Le 13 novembre 2015 a été marquée par de lâches attentats commis sur le territoire de la République par des individus nés en France et donc français. Ces actes barbares ont fauché près de 140 vies, toutes innocentes. Quelques heures après ces attentats atroces, le Président de la République a, pour faire face à un péril imminent, décrété l’état d’urgence qui sera prorogé par le Parlement le 20 novembre 2015. Son déclenchement est subordonné « soit en cas de péril imminent résultant d’atteintes graves à l’ordre public, soit en cas d’événements présentant, par leur nature et leur gravité, le caractère de calamité publique ».  Quelques jours plus tard et pour compléter les moyens d’action des forces de sécurité, le Gouvernement a décidé de constitutionnaliser l’état d’urgence.

Disons les choses clairement, le projet de loi constitutionnelle enregistré à l’Assemblée nationale le 23 décembre 2015 propose de confier davantage de pouvoirs à l’administration dans la cadre de mesures de police administrative dites également de prévention afin de prévenir les atteintes à la sécurité et à l’ordre publics. Cette restriction des libertés a déjà été analysée par le Conseil constitutionnel dans une décision qui indique dans son considérant n°3 qu’il revient « au législateur d’opérer la conciliation nécessaire entre le respect des libertés et la sauvegarde de l’ordre public sans lequel l’exercice des libertés ne saurait être assuré » (85-187 DC du 25 janvier 1985). De son côté le Conseil d’État a jugé qu’il n’y avait pas d’incompatibilité entre la loi 55-385 du 3 avril 1955 et la Constitution (CE, 21 nov. 2005, n°287217).

Le projet de loi constitutionnelle si elle était votée permettrait « de déchoir de la nationalité française une personne qui, née française et ayant également une autre nationalité, aura été condamnée pour un crime constituant une atteinte grave à la vie de la Nation ». Cette  disposition de bon sens (1) soulève de nombreuses critiques alors même que sa mise en œuvre pourrait s’avérer difficile (2).

A – La déchéance  des binationaux

Le Président Hollande a promis devant le Congrès de déchoir de la nationalité française les binationaux coupables d’actes de terrorisme. D’après plusieurs sondages, cette mesure remporterait l’adhésion d’une grande majorité des français. Elle relèverait donc de l’évidence (1). Toutefois, constitutionnaliser cette mesure permettrait de consolider cette initiative très critiquée pour son caractère symbolique (2).
----
• **LES CONSIGNES**
a – D'après le texte sur l'état d'urgence, à quelle date le Parlement l'a-t-il prorogé ?
b – Prolongez le texte sur l'état d'urgence et la déchéance de nationalité à partir de sa dernière phrase.
----
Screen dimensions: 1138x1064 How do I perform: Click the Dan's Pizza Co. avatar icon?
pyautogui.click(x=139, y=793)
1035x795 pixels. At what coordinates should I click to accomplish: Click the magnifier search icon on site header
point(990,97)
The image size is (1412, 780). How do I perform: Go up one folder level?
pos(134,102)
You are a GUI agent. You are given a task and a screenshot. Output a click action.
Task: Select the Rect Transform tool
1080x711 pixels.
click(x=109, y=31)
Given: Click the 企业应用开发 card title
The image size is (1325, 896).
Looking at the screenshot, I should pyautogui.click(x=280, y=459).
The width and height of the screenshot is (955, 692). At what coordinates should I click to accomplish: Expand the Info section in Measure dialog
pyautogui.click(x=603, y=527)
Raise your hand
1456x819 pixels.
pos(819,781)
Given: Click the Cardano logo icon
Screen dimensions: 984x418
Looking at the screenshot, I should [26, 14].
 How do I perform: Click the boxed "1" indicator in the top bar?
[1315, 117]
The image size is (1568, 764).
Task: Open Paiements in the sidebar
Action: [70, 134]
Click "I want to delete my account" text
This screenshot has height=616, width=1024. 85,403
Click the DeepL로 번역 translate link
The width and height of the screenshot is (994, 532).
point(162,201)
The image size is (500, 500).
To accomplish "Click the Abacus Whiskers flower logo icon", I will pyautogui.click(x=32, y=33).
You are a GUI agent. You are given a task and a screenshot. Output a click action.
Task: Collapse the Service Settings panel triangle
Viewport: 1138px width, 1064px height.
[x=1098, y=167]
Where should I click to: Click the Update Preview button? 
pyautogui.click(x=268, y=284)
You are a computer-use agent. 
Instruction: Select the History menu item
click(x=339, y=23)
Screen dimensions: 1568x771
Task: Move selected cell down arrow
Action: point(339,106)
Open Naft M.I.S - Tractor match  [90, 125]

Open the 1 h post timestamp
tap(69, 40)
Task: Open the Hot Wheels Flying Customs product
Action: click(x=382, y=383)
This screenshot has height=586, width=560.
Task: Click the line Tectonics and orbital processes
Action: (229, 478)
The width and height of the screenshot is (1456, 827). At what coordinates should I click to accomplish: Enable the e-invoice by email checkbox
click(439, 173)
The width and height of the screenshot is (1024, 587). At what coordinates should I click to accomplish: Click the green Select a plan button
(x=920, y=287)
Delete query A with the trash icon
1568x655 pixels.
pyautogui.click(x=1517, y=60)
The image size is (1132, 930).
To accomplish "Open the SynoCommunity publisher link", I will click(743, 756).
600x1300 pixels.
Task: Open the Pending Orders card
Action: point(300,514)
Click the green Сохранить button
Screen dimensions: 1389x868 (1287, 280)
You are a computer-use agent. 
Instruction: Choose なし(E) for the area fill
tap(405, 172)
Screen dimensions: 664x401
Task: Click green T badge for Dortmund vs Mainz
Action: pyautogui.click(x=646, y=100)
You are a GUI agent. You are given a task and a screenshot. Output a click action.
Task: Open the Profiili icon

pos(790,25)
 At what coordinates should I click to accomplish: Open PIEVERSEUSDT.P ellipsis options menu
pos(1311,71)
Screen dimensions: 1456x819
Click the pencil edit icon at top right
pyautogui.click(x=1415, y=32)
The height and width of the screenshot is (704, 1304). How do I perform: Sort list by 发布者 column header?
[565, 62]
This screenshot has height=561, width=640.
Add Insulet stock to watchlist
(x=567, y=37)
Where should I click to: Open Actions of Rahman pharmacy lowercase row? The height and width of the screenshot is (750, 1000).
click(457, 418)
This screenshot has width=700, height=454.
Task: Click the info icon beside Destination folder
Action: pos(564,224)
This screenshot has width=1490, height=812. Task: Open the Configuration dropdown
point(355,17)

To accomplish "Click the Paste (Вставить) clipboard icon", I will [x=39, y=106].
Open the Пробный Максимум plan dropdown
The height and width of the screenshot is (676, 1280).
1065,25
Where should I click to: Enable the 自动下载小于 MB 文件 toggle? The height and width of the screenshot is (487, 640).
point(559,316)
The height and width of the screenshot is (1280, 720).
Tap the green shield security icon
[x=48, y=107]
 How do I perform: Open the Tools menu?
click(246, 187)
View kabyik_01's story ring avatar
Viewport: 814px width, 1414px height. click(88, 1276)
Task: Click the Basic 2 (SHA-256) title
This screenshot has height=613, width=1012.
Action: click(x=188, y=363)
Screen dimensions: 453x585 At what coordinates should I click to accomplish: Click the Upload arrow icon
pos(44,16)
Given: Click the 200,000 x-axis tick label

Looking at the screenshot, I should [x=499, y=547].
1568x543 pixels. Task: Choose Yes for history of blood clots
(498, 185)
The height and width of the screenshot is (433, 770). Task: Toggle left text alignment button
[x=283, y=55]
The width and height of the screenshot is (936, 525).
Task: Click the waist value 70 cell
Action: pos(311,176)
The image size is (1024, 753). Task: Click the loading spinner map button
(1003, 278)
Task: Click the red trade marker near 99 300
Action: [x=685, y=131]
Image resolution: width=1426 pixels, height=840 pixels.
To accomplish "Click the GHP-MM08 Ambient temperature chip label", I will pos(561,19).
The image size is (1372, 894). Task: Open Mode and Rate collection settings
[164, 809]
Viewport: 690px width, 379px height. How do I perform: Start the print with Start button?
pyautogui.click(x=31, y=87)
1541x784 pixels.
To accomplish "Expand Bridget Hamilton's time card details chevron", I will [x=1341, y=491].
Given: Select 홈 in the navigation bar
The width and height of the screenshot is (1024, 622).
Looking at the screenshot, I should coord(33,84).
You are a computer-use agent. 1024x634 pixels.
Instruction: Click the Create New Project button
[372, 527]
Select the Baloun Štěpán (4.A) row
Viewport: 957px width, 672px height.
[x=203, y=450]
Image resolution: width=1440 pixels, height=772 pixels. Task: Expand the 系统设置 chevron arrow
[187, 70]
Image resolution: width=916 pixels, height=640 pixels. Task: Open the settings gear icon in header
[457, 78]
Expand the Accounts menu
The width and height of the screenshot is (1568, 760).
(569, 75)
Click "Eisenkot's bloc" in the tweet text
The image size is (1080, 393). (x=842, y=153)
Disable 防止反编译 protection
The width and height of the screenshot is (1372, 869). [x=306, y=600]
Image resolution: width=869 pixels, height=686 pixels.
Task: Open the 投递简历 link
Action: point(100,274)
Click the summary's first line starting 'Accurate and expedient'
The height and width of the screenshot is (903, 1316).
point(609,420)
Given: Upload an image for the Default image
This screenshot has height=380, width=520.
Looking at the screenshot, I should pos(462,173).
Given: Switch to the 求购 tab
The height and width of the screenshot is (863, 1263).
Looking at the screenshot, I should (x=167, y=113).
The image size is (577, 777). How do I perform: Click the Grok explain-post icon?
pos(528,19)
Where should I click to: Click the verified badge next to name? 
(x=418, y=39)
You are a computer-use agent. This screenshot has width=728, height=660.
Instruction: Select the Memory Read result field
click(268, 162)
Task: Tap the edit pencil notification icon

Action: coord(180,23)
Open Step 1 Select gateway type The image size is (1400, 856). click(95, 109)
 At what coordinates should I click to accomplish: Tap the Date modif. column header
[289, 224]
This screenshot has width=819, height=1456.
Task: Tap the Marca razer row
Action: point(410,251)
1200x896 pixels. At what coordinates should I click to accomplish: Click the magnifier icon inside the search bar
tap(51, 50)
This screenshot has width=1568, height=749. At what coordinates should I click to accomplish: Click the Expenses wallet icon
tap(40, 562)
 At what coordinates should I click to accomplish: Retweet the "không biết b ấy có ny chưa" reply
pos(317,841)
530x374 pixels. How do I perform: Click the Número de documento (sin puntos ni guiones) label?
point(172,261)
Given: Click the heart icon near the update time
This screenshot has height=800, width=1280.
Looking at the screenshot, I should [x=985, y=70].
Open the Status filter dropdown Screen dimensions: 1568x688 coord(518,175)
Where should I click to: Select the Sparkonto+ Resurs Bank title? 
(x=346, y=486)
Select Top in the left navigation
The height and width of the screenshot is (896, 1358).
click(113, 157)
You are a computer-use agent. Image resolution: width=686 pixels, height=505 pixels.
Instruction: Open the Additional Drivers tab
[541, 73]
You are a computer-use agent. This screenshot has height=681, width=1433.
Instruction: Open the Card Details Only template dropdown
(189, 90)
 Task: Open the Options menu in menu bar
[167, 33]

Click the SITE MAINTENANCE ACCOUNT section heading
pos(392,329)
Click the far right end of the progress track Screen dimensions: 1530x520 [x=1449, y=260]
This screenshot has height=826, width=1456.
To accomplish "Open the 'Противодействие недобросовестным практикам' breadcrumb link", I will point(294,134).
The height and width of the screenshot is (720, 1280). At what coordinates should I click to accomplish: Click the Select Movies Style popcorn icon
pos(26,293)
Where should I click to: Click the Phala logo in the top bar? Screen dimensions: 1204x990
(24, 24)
----
• **RÉPONSES PAR CONSIGNE**
a – Le 20 novembre 2015.

b –
1 – La déchéance des binationaux une mesure – a priori – de bon sens

L’article 2 du projet de loi constitutionnelle prévoit que « la nationalité, y compris les conditions dans lesquelles une personne née française qui détient une autre nationalité peut être déchue de la nationalité française lorsqu’elle est condamnée pour un crime constituant une atteinte grave à la vie de la Nation ». Cette disposition viendrait modifier le troisième alinéa de l’article 34 de la Constitution de 1958.

Le Sénateur Courtois avait, déjà, proposé en 2005 dans son rapport relatif à la lutte contre le terrorisme et portant dispositions diverses relatives à la sécurité et aux contrôles aux frontières la possibilité de déchoir la nationalité des binationaux ayant commis des actes de terrorisme.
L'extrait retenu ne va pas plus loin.